I was asked repeatedly. Eventually I had to explain myself.

"I'm looking for something for my mother," I said, picking up some body butter. "Well actually, it's really for my father."

"Ah yes," one said knowingly, "you've been given the job to do."

She obviously thought I meant that I was buying on behalf of my father. I wasn't. My dad sees body butter as a licence for groping my mother but I wasn't going to tell the shop assistant that. The sexuality of the agèd is embarassing to the young.

Sunday, March 01, 2009

Spring fever

There's a touch of Spring about the garden. The snowdrops are coming to their finale; drifts of crocus pepper the flowerbeds and a group of February Gold narcissi underneath the rowan tree are embracing the day. Me, two robins, a charm of goldfinches and a small herd of starlings have been rummaging around the garden trying to tidy things up a bit. I've pruned and chopped up and hacked about a bit and there's now a pile of composting material the size of the small bedroom. And still it looks like a small branch of the tropical rain forest.
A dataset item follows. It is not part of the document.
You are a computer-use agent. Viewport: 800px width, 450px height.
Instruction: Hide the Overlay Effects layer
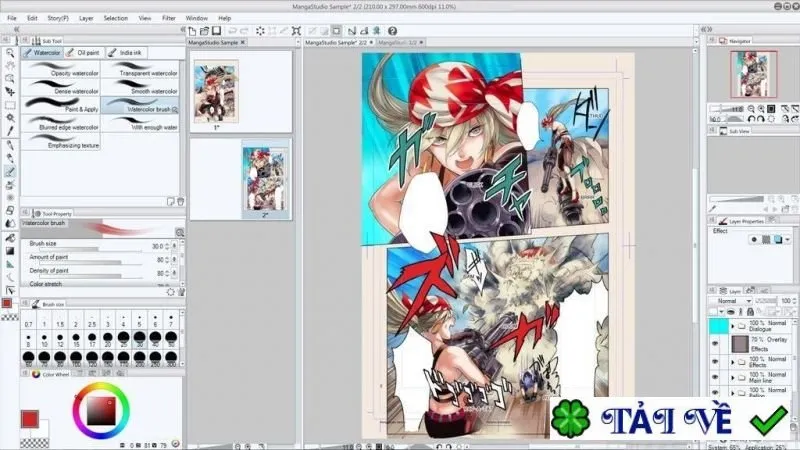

All afternoon I've had one eye open for Japanese snipers, just in case. Ah well, I can only hope that at least I've made some headway towards stopping things getting worse.

Spring is definitely in the air. Doves and pigeons are cooing their songs, the magpies are replenishing their nests and the hoodies are grunting at schoolgirls outside the Co-op supermarket.

A friend and I were chatting a while back and we decided that Nat King Cole's is the definitive knicker-dropping music. She also warned me that if I ever tried it she'd kick my teeth in (the very flower of modern British maidenhood). The larger proportion of my friends are female, which probably explains my lack of a love life: it's difficult to buy into the blind romantic ideal when your friends let you into all the grisly detail of feminine reality on a regular basis.

Somewhere in a universe of infinite time and space some poor beggar is listening to "Sing Something Simple."